April 16, 2012- The Summit of the Americas was held over the past weekend in Cartagena, Colombia. The countries of Latin America unprecedentedly showed their opposition towards the sanctions the U.S. has on Cuba. Their displeasure left President Barack Obama isolated and illustrated the decrease in influence Washington has in the region that is being courted aggressively by the world’s second largest economy, China.

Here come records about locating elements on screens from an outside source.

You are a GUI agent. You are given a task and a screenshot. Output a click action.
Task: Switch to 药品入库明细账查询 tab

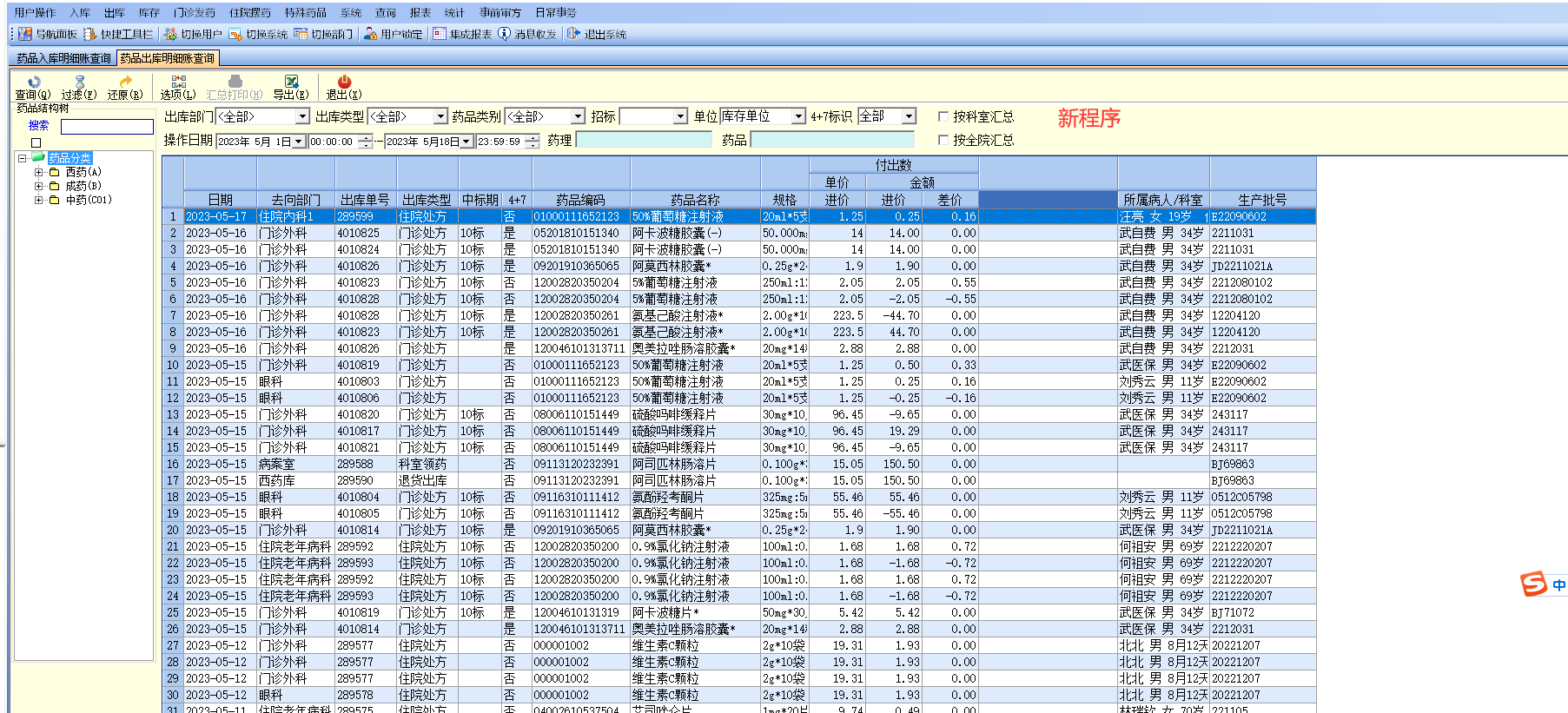(63, 58)
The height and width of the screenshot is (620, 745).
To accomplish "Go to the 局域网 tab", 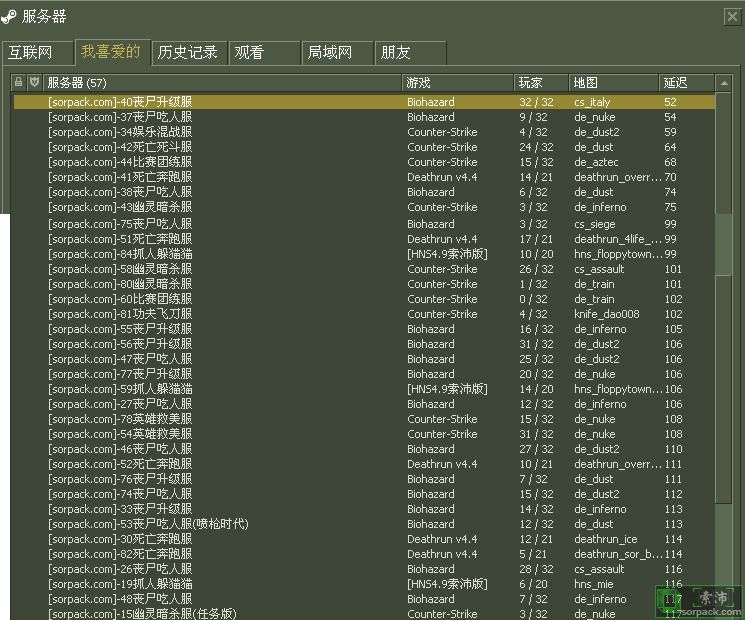I will pos(337,52).
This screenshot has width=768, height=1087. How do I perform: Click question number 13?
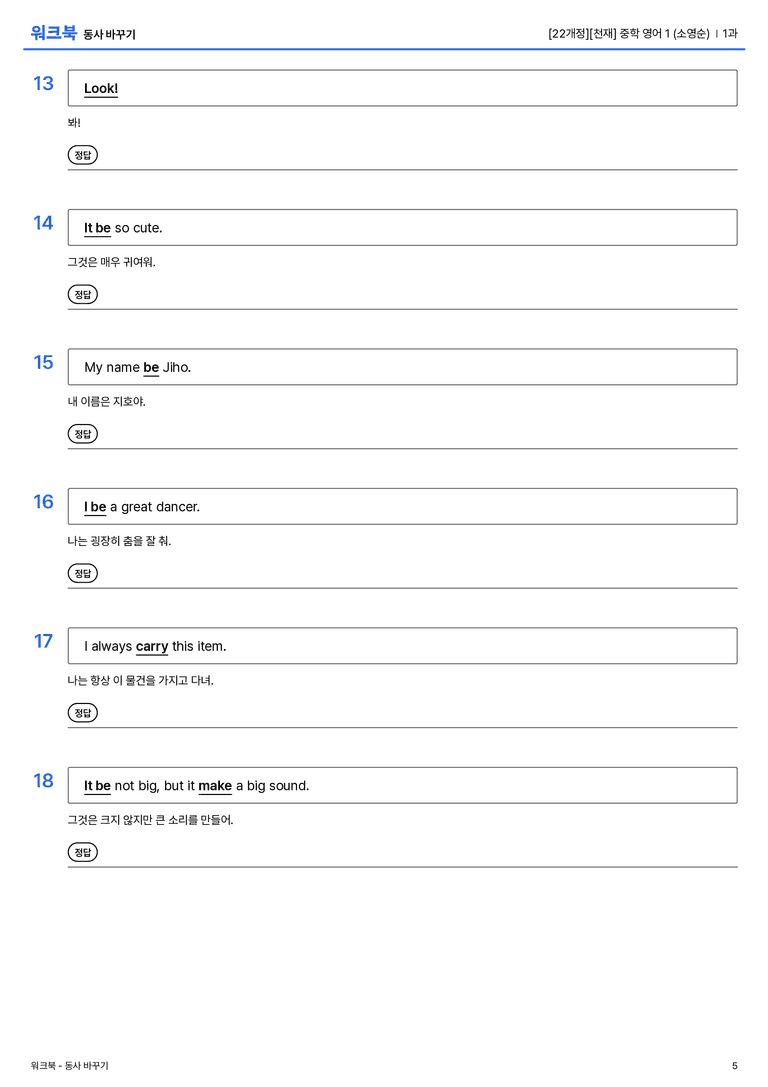43,83
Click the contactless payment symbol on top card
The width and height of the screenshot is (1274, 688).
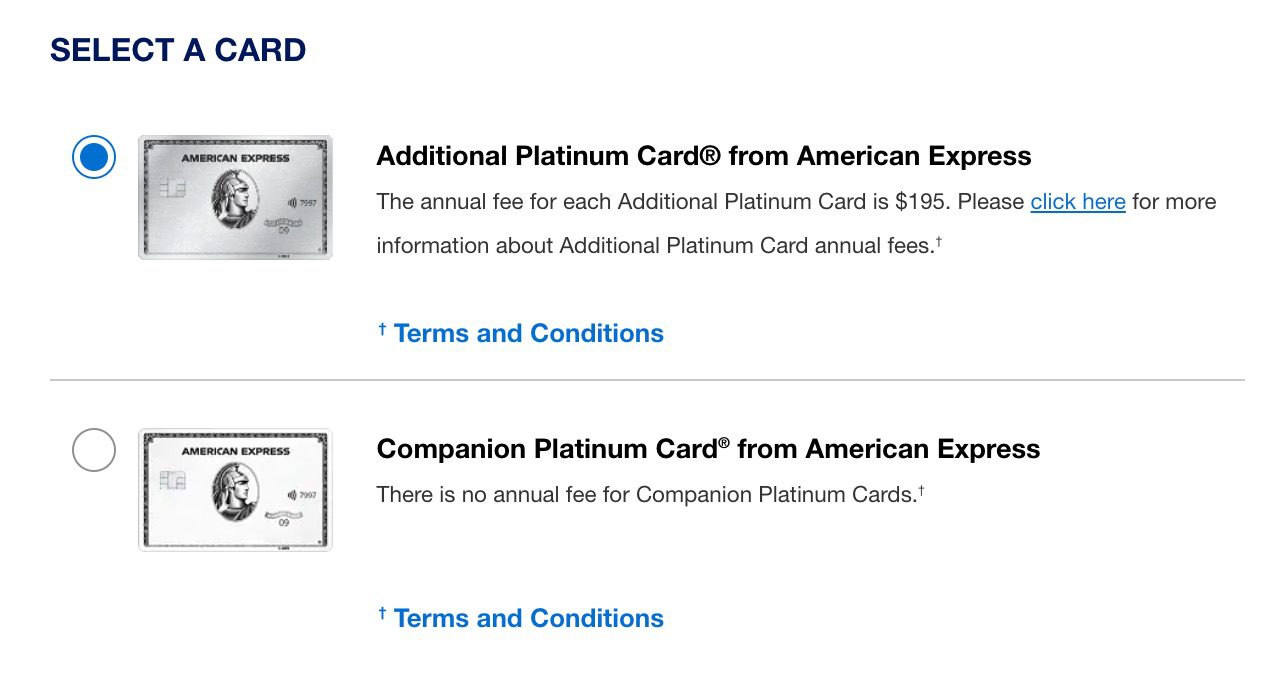click(x=292, y=203)
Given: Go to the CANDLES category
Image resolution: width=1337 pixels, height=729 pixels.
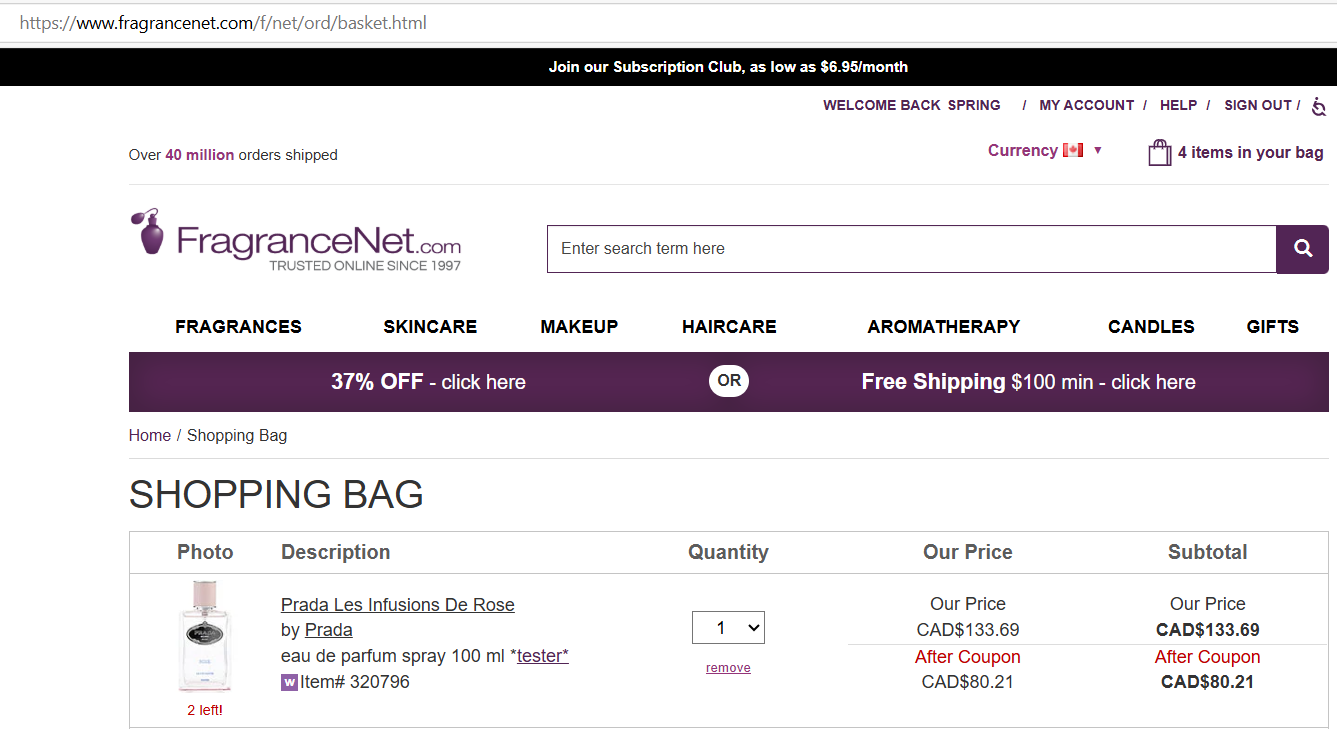Looking at the screenshot, I should 1151,327.
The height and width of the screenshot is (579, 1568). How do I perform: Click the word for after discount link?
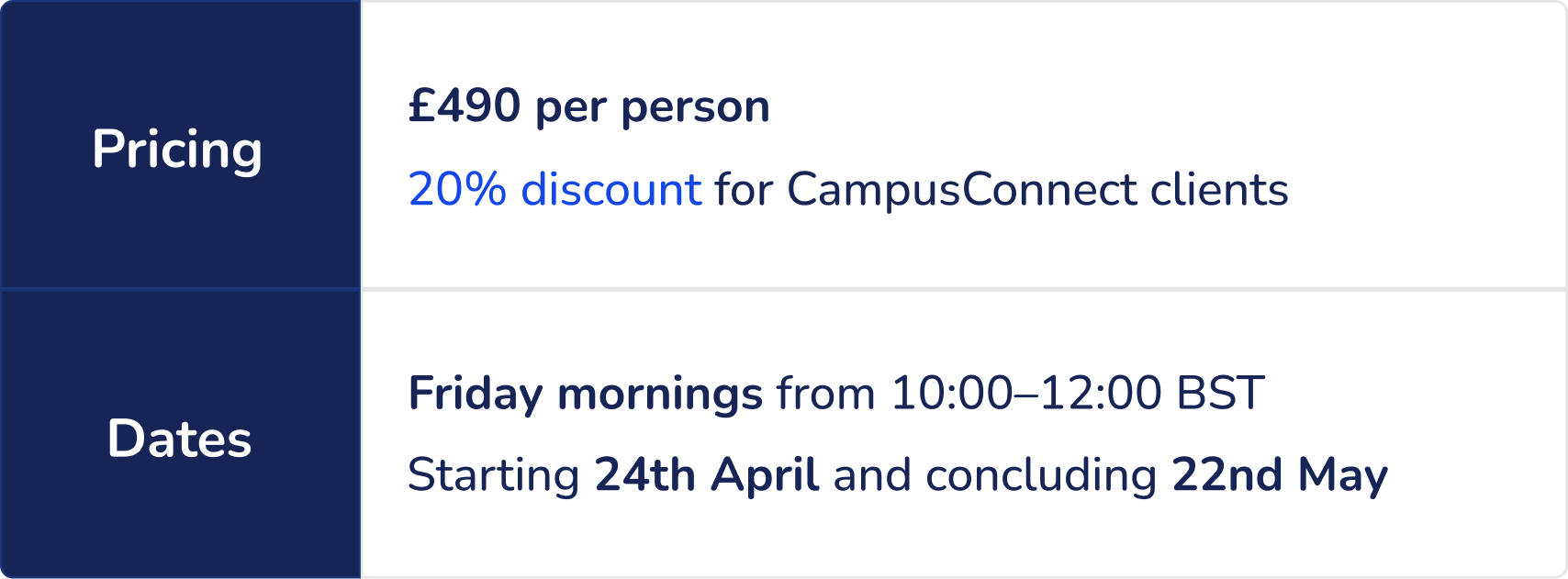click(x=744, y=190)
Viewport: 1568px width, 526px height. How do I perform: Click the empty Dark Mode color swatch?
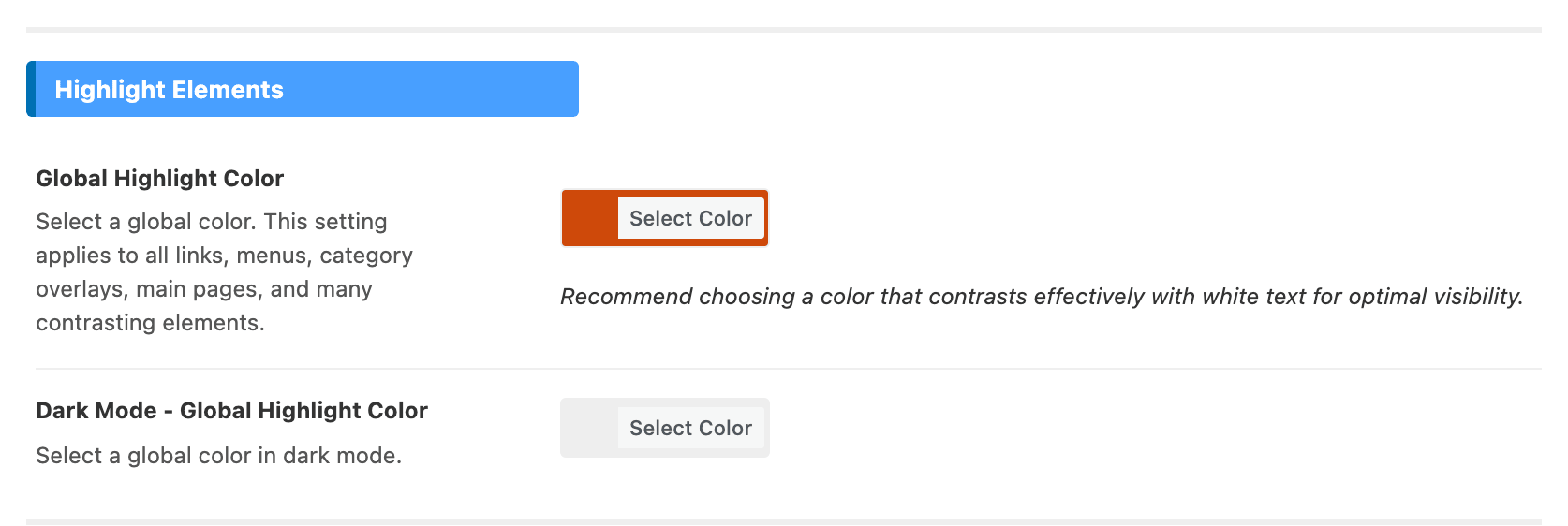tap(590, 428)
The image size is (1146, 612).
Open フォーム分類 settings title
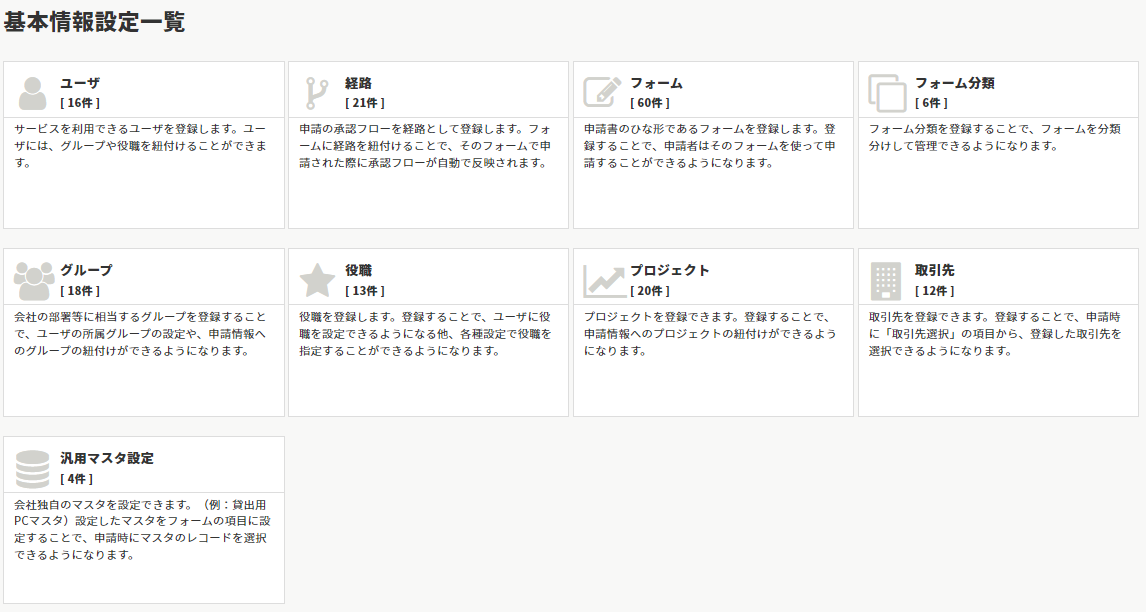pyautogui.click(x=954, y=83)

April 16, 2012- In the last Summit in 2009, Obama enjoyed the status of a rock star after just taking office. However, this time around, his stay in Colombia was anything but a pleasure; Brazil and some of the other countries hit Washington hard over its monetary policy; Guatemala’s new president wants to legalize drugs and has supporters on his side; and the backlash over the U.S. sanctions against Cuba put Obama on the defensive.
U.S. allies like Colombia and Mexico, for the first time, threw their support behind the demands of some of the leftist governments in the region to allow Cuba to participate in four years at the next Summit. Cuba was booted out of the OAS, just a few years following the 1959 revolution led by Castro. The Caribbean nation has been left out of the Summits because of U.S. opposition. However, leaders in Latin America are becoming more militant in their opposition to the trade embargo of 50 years the U.S. has imposed on Cuba.
President Juan Manuel Santos of Colombia said, “The embargo, isolation, indifference and turning away have become ineffective. I hope Cuba attends the next Summit.”